§ Given passage:
::::

Tennis player Nick Kyrgios pleaded guilty Friday in an Australian court to assaulting his ex-girlfriend, and avoided conviction for what the judge called an “act of stupidity.”
The Wimbledon finalist admitted to a Canberra court that he assaulted his then-girlfriend, Chiara Passari, on Jan. 10, 2021 by pushing her to the floor after an intense argument.
“I reacted to a difficult situation in a way that I deeply regret,” Kyrgios said in a statement. “I know it was not right, and I am sincerely sorry for the hurt caused,” the tennis player added in his statement.
Passari filed the complaint with police 10 months later, after the relationship ended, lawyers said in court. In a statement read in court, Passari said she was severely traumatized by the event, suffered severe weight loss and spent days and nights in bed unable to sleep or establish new affective relationships.
Kyrgios’ lawyers asked to dismiss the assault charge on mental health grounds, arguing that it was an isolated incident and outside his normal behavior.
Psychologist Sam Borenstein told the court that Kyrgios suffered from recurrent depression, including thoughts of self-harm, insomnia, agitation and guilt.
Borenstein said the Australian tennis player turned to alcohol and drugs to cope, and has now improved. “At this point, his mental health has improved significantly,” Borenstein said. Judge Beth Campbell ultimately ruled to dismiss the charge.
Campbell stated that Kyrgios acted wrongly but that the assault was not planned or premeditated and was “a mere act of stupidity” by a young man in a tense situation.
Kyrgios allegedly pushed Passari, who was trying to stop him from leaving her Canberra apartment.

::::

§ Provided information:
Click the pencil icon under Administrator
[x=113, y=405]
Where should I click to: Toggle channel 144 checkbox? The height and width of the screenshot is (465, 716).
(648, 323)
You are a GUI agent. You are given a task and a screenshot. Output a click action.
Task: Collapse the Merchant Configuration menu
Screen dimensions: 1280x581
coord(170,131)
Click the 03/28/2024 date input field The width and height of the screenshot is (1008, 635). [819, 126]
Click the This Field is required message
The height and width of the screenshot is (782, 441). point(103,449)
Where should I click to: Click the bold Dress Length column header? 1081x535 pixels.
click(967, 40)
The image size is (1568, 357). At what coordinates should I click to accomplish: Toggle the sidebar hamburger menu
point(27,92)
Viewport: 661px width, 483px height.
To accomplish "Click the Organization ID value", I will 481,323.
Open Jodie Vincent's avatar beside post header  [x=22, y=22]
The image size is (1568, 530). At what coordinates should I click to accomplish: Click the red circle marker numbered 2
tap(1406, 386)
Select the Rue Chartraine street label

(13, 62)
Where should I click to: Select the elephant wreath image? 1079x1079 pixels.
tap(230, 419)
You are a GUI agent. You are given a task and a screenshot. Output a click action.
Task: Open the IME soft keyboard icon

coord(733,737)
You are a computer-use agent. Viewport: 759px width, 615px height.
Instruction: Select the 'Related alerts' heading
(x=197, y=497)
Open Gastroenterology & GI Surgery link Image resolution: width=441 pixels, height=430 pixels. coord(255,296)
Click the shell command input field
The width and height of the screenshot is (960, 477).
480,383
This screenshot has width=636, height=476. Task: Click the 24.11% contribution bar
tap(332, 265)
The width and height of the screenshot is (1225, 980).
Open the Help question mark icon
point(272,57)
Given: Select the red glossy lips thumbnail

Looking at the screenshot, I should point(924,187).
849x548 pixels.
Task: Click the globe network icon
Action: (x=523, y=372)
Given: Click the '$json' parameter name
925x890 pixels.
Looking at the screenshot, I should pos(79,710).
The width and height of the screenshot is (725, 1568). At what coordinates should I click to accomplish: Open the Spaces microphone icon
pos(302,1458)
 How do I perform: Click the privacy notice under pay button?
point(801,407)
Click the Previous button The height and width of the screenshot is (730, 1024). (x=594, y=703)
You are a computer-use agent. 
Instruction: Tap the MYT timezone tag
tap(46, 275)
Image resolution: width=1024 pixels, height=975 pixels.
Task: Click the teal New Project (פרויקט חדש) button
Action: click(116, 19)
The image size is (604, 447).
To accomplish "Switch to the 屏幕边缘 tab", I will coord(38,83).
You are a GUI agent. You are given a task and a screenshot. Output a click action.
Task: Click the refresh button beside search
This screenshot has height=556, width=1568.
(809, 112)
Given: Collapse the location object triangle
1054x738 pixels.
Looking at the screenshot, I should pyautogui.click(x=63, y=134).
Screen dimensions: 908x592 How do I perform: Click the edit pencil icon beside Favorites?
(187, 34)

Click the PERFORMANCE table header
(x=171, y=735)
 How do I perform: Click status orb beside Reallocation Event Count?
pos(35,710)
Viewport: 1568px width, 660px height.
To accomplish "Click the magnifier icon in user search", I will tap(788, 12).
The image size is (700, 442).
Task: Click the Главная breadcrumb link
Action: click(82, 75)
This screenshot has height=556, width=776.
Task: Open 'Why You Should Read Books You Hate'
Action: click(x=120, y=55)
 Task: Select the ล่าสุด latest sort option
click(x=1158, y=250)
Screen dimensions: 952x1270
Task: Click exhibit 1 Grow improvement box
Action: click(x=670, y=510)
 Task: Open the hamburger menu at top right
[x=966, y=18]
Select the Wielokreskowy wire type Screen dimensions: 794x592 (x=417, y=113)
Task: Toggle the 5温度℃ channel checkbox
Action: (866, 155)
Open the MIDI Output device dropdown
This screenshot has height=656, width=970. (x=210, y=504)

::::

§ To do:
A) In the article about Nick Kyrgios's assault case, which psychologist testified about his mental health?
B) Extend the article about Nick Kyrgios's assault case, picking up after its final sentence.
These rows have no connection to the article about Nick Kyrgios.

§ Results of the tasks:
A) Sam Borenstein testified about Kyrgios's mental health.

B)
Kyrgios arrived at the Canberra court on crutches from knee surgery that kept him out of the Australian Open in January. He was accompanied by his current girlfriend Costeen Hatzi, an interior designer, and his mother Norlaila, and did not provide statements to the press upon arrival.
The Canberra-born tennis player, known for his volatile talent and on-court outbursts, has spoken publicly in the past about his battles with depression and the pressure of global tennis fame.
“I’m proud to say I’ve completely changed and have a totally different perspective on everything,” he wrote last year on Instagram. The trial was suspended in October when Kyrgios was preparing to contest the Japan Open so that experts could prepare mental health reports for the court.
The tennis player, currently ranked No. 20 in the world, features extensively in the first episode of the Netflix documentary Break Point. The doubles winner at last year’s Australian Open alongside friend Thanasi Kokkinakis did not participate in this year’s tournament.
His coach Daniel Horsfall said he underwent surgery to remove a cyst inside his knee. He added that the operation was successful and that he “might recover faster than we expected.”
Kyrgios rose to fame as a 19-year-old in 2014 when he defeated Rafael Nadal to reach the Wimbledon quarterfinals.Criticized for wasting his talent, Kyrgios reached the Wimbledon final last year but was defeated by Novak Djokovic.